§ **Task item**
Please transcribe only the lines from the one holding "Instruction: Click the Open file folder icon" through the final line of the data, both included, with no pictures.

[Collected data entries]
Segment Open

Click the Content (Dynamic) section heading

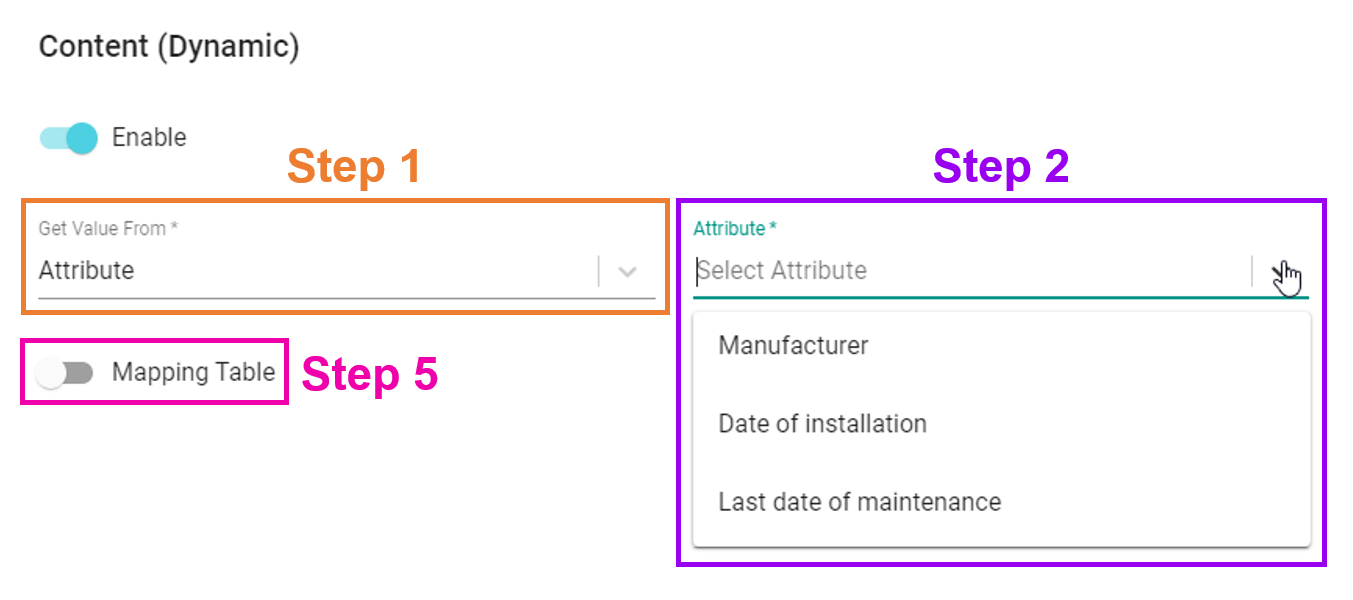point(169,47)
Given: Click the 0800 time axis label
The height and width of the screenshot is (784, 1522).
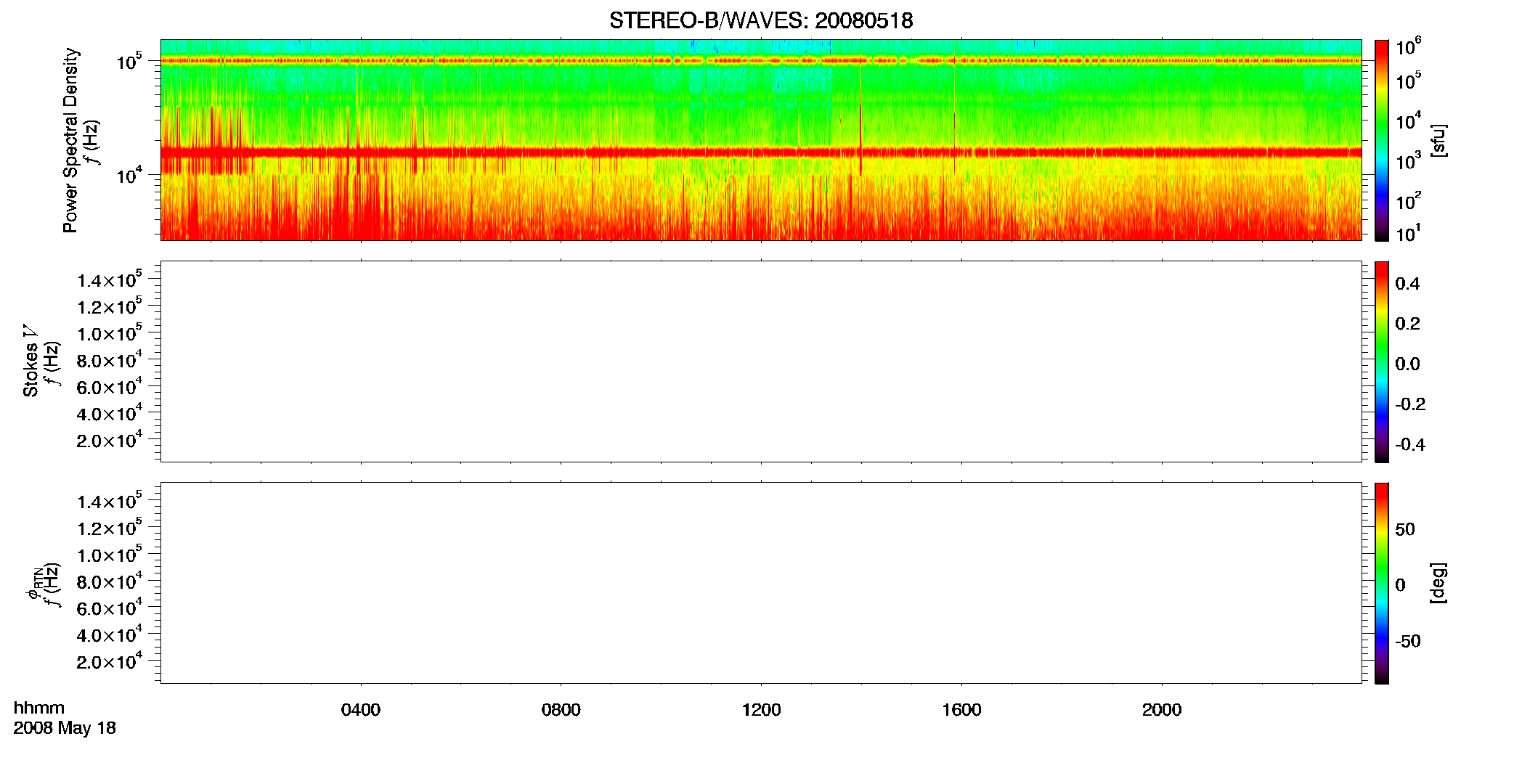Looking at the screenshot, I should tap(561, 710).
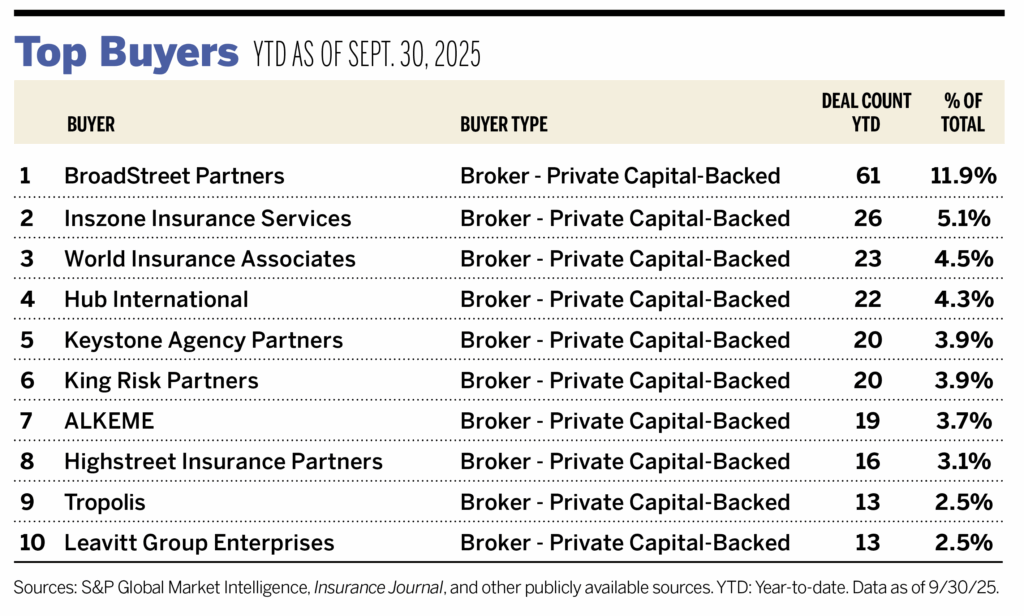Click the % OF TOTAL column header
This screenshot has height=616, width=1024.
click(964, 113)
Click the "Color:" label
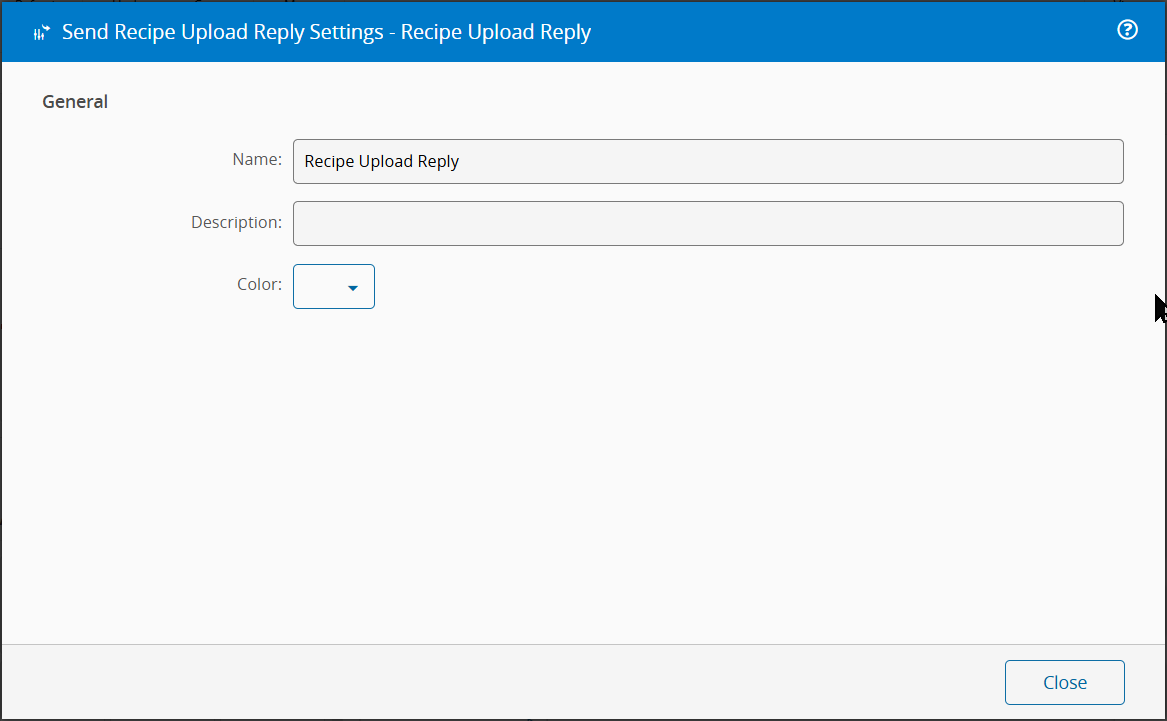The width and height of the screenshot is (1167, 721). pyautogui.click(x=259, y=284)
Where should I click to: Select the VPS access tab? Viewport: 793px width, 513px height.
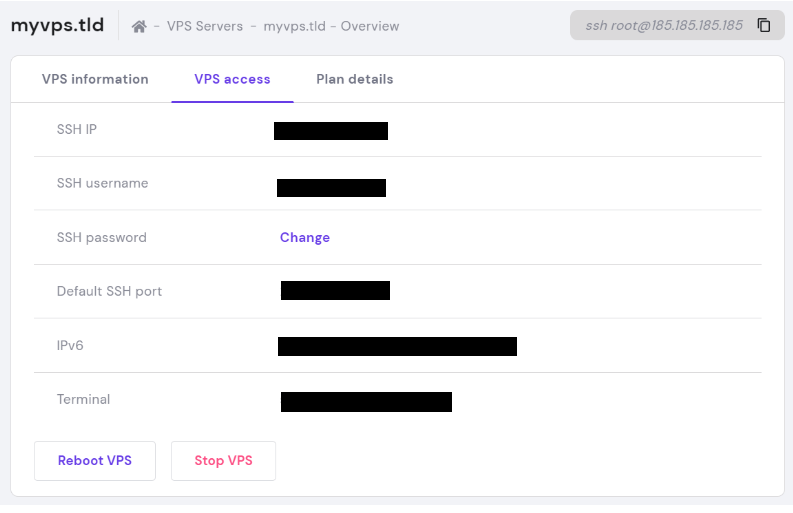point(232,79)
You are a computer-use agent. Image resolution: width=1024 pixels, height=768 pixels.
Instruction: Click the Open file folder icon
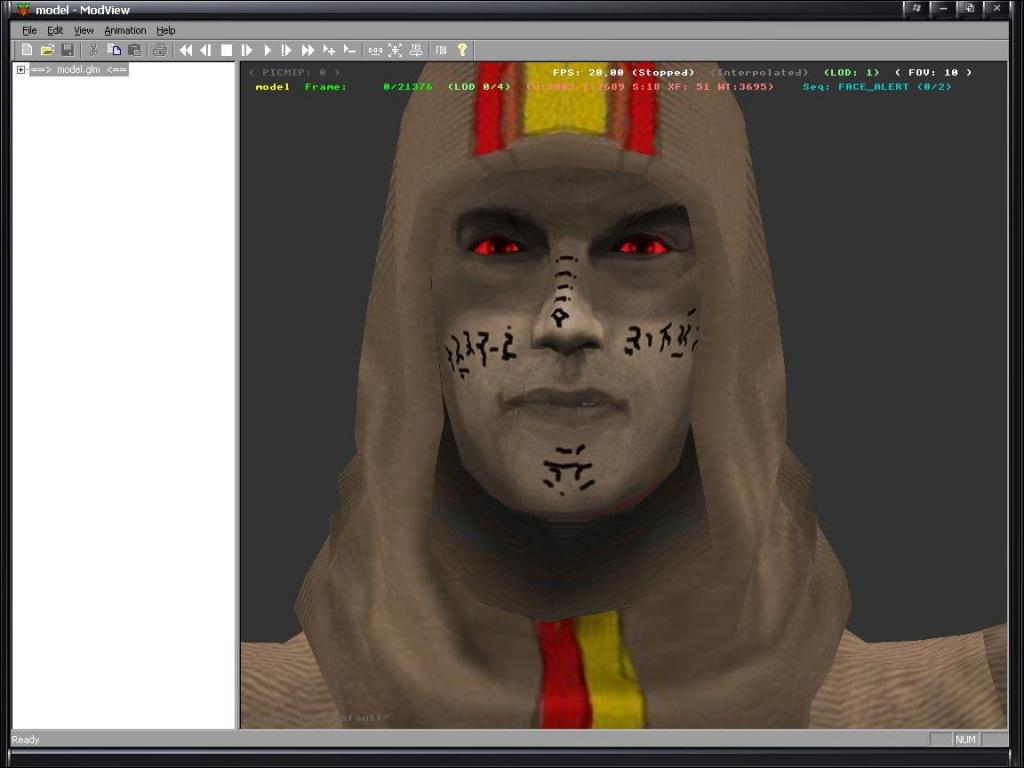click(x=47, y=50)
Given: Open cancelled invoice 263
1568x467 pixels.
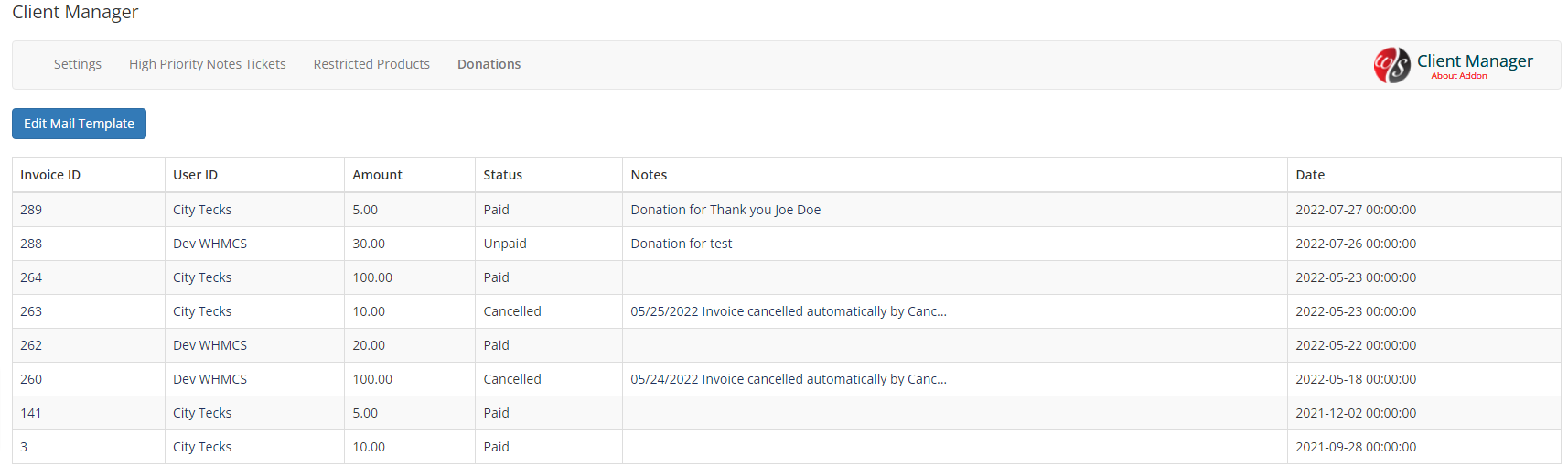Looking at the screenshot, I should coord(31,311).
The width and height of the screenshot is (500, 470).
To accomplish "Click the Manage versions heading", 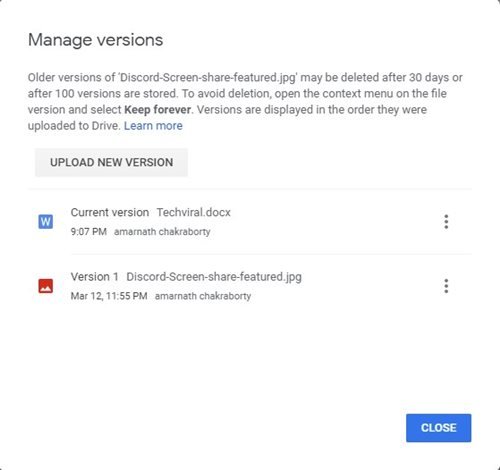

Segment Closed

§ **Response to the exercise**
Instruction: Click the Open file folder icon
click(x=47, y=50)
Given: Open cancelled invoice 263
1568x467 pixels.
Looking at the screenshot, I should coord(31,311).
The width and height of the screenshot is (500, 470).
To accomplish "Click the Manage versions heading", 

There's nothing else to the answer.